◆ **What you should do**
Reproduce, word for word, the stretch of the transcription API documentation below that begins with "Method 1: Creating" and continues through "optional configuration parameters.".
--- start Selection ---
Create a New Transcription Job
This endpoint allows you to create a new transcription job. You can provide the audio to be transcribed in one of two ways:
- Provide a URL: Submit a URL to a publicly accessible audio file. This is the standard method and is suitable for most use cases.
- Upload a file: Upload an audio file directly. This method supports files up to 2 GiB and is ideal for large files or local media.
Method 1: Creating a Job via URL
This method allows you to create a new transcription job by providing an audio file URL, a webhook callback URL, and optional configuration parameters.
Endpoint
POST https://api.speechischeap.com/v2/jobs/
Authentication
Requires authentication using a Bearer token in the HTTP header:
Authorization: Bearer YOUR_API_KEY
Request Body
The request body should be a JSON object with the following parameters:
Parameters
| Parameter | Type | Default | Description |
|---|---|---|---|
input_url | string | - | The URL of the audio file to transcribe (required). Must be between six seconds and 24 hours long. |
can_label_audio | boolean | false | When enabled, includes an audio classification label in the transcription. See add-ons for pricing. |
can_parse_speakers | boolean | false | When enabled, adds speaker_id to each segment based on the speaker's voice. See add-ons for pricing. |
can_parse_words | boolean | false | When enabled, includes a timecode for every word in the transcription. See add-ons for pricing. |
can_stream_output | boolean | false | When enabled, streams the transcription results. |
is_private | boolean | false | When enabled, immediately redacts the original input_url and deletes the segments after 12 hours. |
language | string | "" | Two-letter ISO 639-1 language code (e.g., "en"). If not provided, the language will be auto-detected from the first segment. |
minimum_confidence | number | 0.5 | Filter out segments that fall below this confidence threshold. Applies both to transcriptions and to non-speech audio labels when can_label_audio is true. |
output_format | string | "" | Transcription output format: srt, vtt, or webvtt. |
segment_duration | number | 30 | Duration of each transcription segment in seconds. Must be between six and 30 seconds. |
user_agent | string | [internal] | Custom user agent header to fetch the audio file. |
webhook_url | string | "" | The URL where the transcription results may be sent to via a POST request. |
Example Request
Using cURL to create a new async job
curl --request POST \
--url https://api.speechischeap.com/v2/jobs/ \
--header 'Authorization: Bearer YOUR_API_KEY' \
--header 'Content-Type: application/json' \
--data '{
"input_url": "https://example.com/audio-file.mp3",
"webhook_url": "https://your-domain.com/webhook"
--- end Selection ---
--- start Provided information ---
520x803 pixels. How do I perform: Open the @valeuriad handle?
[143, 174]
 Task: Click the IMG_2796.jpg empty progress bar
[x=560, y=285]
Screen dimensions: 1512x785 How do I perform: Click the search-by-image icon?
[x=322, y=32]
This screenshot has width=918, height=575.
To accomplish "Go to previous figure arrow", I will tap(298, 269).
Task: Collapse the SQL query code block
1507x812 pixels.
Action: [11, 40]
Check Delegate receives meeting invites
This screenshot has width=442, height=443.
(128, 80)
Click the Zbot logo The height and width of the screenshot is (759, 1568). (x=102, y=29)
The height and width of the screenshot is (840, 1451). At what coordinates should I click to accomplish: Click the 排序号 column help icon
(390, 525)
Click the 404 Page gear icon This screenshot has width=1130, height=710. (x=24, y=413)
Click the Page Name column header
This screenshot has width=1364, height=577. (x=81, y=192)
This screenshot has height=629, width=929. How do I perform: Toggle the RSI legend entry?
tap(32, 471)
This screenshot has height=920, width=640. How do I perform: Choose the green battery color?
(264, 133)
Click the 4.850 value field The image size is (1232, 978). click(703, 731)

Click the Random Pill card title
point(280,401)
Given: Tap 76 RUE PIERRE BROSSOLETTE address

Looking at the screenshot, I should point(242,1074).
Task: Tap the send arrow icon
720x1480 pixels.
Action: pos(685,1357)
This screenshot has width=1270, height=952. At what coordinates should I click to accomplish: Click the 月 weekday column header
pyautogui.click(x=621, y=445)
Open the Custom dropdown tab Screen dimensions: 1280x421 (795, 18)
--- end Provided information ---
◆ **Written response**
Method 1: Creating a Job via URL
This method allows you to create a new transcription job by providing an audio file URL, a webhook callback URL, and optional configuration parameters.